> WHAT THE EXERCISE ASKS
Pick out the lines below that contain the string "document" and copy them all.

> MATERIAL SHOWN
|---|

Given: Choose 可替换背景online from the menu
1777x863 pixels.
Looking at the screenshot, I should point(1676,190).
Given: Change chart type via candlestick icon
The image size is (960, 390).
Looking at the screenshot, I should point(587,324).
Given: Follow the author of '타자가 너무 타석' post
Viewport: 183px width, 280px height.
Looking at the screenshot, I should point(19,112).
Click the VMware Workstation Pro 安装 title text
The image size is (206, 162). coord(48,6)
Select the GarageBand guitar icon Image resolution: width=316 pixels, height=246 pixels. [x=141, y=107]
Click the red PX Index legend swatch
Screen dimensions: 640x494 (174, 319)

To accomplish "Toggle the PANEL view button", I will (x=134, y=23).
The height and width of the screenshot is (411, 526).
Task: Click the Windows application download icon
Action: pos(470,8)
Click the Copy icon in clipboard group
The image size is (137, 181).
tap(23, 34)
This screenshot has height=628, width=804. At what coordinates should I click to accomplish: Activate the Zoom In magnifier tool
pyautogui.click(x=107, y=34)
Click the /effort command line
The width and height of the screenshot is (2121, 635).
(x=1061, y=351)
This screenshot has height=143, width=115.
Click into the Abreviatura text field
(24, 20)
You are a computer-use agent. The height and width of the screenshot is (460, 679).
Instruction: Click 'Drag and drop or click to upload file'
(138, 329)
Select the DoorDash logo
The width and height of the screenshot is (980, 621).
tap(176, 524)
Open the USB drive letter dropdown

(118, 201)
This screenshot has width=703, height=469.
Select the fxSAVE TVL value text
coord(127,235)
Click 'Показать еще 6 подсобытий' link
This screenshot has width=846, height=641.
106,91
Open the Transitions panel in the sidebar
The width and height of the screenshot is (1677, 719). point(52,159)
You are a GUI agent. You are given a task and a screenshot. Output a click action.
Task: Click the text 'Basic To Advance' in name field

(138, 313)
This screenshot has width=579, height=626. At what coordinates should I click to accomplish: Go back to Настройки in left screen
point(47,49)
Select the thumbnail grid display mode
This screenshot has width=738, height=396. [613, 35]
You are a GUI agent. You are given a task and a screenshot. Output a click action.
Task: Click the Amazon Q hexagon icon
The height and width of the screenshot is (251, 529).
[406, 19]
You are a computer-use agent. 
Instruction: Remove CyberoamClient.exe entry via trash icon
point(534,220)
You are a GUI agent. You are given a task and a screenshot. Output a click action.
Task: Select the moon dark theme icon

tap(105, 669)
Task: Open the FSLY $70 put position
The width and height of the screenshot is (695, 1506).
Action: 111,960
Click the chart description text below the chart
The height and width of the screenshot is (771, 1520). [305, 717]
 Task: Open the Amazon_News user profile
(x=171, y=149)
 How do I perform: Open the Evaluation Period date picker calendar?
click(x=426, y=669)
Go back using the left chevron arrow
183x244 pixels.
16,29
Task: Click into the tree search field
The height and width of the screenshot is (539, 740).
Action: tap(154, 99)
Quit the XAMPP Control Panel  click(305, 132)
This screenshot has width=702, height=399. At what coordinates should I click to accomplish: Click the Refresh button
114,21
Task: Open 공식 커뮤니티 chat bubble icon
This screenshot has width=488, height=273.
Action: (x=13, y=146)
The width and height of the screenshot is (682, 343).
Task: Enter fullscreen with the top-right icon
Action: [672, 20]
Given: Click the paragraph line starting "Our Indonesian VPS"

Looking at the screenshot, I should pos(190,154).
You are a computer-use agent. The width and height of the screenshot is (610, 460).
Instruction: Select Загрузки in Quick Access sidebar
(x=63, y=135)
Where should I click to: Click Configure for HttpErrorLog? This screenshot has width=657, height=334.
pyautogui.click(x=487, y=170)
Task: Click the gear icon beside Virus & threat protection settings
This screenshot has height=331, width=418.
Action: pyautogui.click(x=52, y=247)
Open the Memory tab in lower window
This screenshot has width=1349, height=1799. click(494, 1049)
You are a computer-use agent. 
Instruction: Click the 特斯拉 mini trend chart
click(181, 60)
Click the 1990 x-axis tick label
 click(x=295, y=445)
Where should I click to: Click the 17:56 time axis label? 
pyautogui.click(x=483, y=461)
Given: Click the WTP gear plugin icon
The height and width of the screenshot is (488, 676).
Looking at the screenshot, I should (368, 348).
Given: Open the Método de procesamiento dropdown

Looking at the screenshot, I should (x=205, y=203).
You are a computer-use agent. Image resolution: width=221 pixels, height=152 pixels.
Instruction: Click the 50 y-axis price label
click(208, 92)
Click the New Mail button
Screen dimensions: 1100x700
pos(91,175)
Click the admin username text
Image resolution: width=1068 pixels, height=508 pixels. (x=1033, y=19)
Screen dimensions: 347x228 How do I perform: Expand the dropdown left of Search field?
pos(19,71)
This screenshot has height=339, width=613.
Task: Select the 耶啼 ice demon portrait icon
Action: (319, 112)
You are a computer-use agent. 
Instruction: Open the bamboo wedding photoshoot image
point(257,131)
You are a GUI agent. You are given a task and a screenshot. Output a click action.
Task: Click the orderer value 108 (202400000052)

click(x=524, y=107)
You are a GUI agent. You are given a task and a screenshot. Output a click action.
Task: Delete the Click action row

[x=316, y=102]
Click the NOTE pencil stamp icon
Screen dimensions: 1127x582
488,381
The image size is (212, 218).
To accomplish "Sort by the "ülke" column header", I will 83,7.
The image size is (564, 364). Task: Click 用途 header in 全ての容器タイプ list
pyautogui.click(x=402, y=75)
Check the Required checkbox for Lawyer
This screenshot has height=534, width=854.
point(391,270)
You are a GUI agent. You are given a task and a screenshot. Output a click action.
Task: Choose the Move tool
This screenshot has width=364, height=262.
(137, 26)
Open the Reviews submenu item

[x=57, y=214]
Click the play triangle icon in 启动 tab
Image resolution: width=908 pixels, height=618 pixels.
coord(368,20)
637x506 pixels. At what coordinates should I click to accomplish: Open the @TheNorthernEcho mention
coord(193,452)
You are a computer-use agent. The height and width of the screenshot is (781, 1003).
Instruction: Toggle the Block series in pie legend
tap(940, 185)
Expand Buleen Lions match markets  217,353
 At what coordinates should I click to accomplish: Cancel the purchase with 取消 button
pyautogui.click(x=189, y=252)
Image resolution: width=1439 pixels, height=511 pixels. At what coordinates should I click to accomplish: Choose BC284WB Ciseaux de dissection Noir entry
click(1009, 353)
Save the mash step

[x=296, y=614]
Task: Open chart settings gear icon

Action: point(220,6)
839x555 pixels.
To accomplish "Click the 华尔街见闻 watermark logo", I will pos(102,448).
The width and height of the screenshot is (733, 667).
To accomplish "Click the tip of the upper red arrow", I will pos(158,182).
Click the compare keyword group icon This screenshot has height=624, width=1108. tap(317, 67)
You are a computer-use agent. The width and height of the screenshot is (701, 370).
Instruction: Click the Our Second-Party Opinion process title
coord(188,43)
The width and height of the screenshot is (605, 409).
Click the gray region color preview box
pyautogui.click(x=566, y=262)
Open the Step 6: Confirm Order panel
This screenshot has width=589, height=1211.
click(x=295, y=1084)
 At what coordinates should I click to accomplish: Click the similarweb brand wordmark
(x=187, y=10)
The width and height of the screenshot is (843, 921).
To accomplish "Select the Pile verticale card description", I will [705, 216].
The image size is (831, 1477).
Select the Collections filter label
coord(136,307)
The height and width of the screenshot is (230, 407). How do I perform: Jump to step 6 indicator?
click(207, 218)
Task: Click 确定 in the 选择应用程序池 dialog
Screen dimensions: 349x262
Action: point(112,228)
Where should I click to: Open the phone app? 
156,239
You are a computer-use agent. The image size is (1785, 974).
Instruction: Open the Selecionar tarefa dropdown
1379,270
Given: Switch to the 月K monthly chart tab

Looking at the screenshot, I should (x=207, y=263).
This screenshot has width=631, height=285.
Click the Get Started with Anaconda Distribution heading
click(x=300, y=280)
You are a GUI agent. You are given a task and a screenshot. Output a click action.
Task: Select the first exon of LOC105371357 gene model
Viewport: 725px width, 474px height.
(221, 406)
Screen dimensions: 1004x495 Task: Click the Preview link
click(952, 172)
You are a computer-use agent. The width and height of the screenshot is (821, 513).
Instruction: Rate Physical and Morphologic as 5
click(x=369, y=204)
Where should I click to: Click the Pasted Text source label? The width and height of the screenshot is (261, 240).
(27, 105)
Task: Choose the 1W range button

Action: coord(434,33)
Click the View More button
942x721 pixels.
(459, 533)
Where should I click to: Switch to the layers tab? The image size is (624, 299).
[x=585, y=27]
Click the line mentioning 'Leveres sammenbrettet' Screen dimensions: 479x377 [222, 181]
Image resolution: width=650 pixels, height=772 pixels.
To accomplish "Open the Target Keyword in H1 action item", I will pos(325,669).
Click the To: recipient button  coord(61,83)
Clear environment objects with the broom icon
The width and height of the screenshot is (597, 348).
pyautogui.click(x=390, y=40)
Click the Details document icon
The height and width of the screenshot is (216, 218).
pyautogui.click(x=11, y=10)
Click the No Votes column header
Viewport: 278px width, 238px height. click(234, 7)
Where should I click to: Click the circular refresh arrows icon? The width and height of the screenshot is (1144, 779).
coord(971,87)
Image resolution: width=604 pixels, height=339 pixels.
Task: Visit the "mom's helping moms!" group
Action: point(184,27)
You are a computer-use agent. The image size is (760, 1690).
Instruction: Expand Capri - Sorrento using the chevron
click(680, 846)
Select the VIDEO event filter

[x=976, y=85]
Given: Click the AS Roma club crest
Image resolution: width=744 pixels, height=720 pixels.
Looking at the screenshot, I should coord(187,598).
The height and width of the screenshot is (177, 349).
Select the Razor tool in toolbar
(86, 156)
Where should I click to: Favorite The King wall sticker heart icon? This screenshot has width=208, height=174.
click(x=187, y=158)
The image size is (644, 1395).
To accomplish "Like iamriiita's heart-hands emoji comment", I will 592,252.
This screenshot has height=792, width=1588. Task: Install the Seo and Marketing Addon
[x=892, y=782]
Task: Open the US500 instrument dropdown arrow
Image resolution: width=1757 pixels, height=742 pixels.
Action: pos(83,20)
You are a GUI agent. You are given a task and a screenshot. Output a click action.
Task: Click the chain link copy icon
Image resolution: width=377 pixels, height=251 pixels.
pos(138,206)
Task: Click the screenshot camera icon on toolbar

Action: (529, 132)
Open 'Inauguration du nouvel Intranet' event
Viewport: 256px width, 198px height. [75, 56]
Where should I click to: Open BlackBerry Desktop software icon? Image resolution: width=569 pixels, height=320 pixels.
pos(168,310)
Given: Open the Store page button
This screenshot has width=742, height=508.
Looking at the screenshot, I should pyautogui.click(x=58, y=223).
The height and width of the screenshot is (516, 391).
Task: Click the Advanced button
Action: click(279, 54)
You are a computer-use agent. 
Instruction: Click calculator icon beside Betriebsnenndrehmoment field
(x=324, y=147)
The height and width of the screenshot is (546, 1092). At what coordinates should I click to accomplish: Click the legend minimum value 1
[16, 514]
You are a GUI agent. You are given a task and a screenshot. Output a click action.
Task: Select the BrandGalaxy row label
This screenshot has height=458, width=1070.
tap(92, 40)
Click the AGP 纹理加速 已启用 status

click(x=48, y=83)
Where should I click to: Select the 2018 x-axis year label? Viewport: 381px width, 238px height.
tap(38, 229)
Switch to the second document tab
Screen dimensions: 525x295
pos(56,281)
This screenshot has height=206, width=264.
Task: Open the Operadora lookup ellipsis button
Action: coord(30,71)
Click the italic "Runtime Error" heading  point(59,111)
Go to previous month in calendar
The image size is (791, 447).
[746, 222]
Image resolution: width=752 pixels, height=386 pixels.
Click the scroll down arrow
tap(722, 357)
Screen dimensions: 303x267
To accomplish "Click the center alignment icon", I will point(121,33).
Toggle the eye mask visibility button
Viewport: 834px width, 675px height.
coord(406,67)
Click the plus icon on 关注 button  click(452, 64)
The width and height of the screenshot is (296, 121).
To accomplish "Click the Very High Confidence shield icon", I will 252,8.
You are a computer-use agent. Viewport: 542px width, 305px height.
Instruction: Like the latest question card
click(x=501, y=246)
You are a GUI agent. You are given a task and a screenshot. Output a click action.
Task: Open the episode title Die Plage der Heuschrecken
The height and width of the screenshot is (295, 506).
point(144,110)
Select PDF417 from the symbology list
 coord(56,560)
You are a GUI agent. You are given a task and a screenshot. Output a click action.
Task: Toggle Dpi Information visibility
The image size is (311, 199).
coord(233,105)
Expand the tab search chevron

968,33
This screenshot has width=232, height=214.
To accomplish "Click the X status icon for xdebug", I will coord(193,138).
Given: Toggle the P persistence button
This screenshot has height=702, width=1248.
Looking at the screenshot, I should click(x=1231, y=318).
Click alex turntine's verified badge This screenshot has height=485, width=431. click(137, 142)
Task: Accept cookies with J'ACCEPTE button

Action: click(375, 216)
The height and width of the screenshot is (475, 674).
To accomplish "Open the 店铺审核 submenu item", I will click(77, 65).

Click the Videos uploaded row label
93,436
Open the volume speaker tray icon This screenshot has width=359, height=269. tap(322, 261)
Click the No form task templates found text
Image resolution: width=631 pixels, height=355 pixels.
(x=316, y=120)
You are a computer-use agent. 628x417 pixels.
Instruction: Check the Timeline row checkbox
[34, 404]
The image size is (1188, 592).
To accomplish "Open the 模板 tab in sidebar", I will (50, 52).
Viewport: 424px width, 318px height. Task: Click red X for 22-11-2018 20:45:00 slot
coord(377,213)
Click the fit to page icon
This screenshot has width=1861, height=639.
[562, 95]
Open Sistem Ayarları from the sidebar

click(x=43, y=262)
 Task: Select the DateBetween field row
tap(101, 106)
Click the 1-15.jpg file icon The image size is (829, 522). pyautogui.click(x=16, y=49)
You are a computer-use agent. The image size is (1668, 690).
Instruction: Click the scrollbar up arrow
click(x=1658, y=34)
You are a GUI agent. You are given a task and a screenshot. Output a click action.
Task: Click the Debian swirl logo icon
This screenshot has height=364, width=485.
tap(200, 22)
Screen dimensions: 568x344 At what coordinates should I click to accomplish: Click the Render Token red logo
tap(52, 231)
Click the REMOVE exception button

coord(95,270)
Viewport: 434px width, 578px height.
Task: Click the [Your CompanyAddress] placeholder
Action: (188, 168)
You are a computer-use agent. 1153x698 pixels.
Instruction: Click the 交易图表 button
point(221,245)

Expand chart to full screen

|---|

> ANSWER
Click the Details document icon
Switch to the second document tab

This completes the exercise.